Since then, protests in Tehran continued, most notably the demonstrations of Iranian students in 1999, the green revolution in 2009, until the protests in late December 2017 and the beginning of 2018 until the end of 2019.
Iranians also staged protests in 2020, with anger at the government intensifying after it admitted it shot down a Ukrainian airliner it mistook for a hostile aircraft amid heightened tensions with the United States last week, killing all 176 people on board.
The protest phenomenon became one of the most prominent features of political life inside Iran after the revolution of 1979; the protests renewed again with late 2017 and early 2018 against the background of economic decline, especially after the Iranian nuclear agreement was concluded in 2015, and the protests of November 2019, erupted after a decision by the Economic Coordination Council between the three authorities to raise the prices of fuel, which comes after the negative repercussions of Tehran’s exit from the Iranian nuclear agreement, which led to the exit of dozens of multinational companies from the Iranian market, and the end of many foreign investment projects.
The protests have continued on the streets of Tehran with security forces reportedly shooting live rounds and tear gas to disperse hundreds of demonstrators at Freedom Square.
Video footage sent to the Center for Human rights in Iran, verified by the Associated Press, showed the aftermath of the incident with protesters fleeing the scene and one woman apparently was shot in the leg. Other footage showed pools of blood near the woman.
The Iranian authorities have acknowledged conducting arrest campaigns against people who caused this incident, which is the traditional method that Tehran has always followed in such situations without searching for the defect within its decision-making bodies.

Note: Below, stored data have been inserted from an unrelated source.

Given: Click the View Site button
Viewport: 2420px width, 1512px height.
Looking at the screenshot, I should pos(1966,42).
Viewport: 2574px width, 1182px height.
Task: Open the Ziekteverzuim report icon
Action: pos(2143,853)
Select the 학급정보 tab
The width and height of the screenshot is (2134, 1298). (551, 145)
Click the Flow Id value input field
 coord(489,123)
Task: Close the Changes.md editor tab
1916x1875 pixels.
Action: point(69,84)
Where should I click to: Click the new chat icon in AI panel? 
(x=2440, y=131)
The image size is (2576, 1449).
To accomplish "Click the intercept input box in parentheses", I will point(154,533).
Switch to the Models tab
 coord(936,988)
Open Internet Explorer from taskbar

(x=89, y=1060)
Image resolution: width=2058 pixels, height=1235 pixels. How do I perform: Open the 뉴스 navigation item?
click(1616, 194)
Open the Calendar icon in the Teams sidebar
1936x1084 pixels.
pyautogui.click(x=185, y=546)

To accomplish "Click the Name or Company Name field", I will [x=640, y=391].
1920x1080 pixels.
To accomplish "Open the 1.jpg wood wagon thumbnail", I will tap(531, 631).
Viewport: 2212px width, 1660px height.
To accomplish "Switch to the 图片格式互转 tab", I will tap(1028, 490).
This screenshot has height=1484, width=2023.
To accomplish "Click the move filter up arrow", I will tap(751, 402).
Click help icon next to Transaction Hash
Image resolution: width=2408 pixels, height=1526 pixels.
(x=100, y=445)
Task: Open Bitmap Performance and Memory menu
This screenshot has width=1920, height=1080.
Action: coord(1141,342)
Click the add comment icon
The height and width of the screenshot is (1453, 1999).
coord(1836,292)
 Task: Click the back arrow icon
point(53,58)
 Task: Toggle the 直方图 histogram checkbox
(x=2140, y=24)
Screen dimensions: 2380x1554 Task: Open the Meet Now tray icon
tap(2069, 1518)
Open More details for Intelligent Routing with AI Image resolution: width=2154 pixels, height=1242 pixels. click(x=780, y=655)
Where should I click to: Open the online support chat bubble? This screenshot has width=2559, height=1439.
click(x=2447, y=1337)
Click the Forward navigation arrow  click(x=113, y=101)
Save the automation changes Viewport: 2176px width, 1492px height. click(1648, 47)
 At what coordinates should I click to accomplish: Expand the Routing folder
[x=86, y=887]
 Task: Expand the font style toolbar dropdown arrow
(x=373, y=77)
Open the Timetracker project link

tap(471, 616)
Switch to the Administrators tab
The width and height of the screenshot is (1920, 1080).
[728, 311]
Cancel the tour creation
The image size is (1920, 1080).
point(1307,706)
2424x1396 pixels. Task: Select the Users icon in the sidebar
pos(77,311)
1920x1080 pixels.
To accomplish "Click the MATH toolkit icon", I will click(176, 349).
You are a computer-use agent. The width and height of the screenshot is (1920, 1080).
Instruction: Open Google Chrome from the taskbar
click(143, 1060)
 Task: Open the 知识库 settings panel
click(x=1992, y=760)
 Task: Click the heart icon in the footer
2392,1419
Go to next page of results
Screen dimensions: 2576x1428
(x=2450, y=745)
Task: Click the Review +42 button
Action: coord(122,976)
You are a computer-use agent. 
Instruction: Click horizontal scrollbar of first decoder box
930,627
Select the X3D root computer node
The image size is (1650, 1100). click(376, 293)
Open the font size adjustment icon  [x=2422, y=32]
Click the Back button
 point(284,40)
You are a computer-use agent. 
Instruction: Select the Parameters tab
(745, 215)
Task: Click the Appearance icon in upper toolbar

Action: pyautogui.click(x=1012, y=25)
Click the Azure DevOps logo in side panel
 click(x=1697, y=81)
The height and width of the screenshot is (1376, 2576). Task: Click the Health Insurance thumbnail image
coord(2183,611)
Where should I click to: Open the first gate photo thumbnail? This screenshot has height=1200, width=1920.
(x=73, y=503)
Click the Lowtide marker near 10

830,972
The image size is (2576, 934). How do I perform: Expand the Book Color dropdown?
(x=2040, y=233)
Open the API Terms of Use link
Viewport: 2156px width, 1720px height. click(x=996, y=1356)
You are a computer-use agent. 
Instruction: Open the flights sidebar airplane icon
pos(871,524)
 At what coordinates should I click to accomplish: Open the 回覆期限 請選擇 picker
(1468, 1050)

As a result, there was a growing intensity of anger among protesters against the Iranian authorities, especially clerics, until the matter reached the point of demanding the departure of the regime’s head himself.
The Iranian regime is still dealing with its internal crises with the same logic it followed in 1999, about two decades after the Iranian Revolution, as well as relying on the principle of foreign conspiracies and monitoring enemies such as the United States, Saudi Arabia and Israel.
Internal crises are expected to continue in Iran, as the regime has not been able to develop alternative decision-making mechanisms commensurate with the new regional and global challenges, otherwise falling will be its long-term destiny.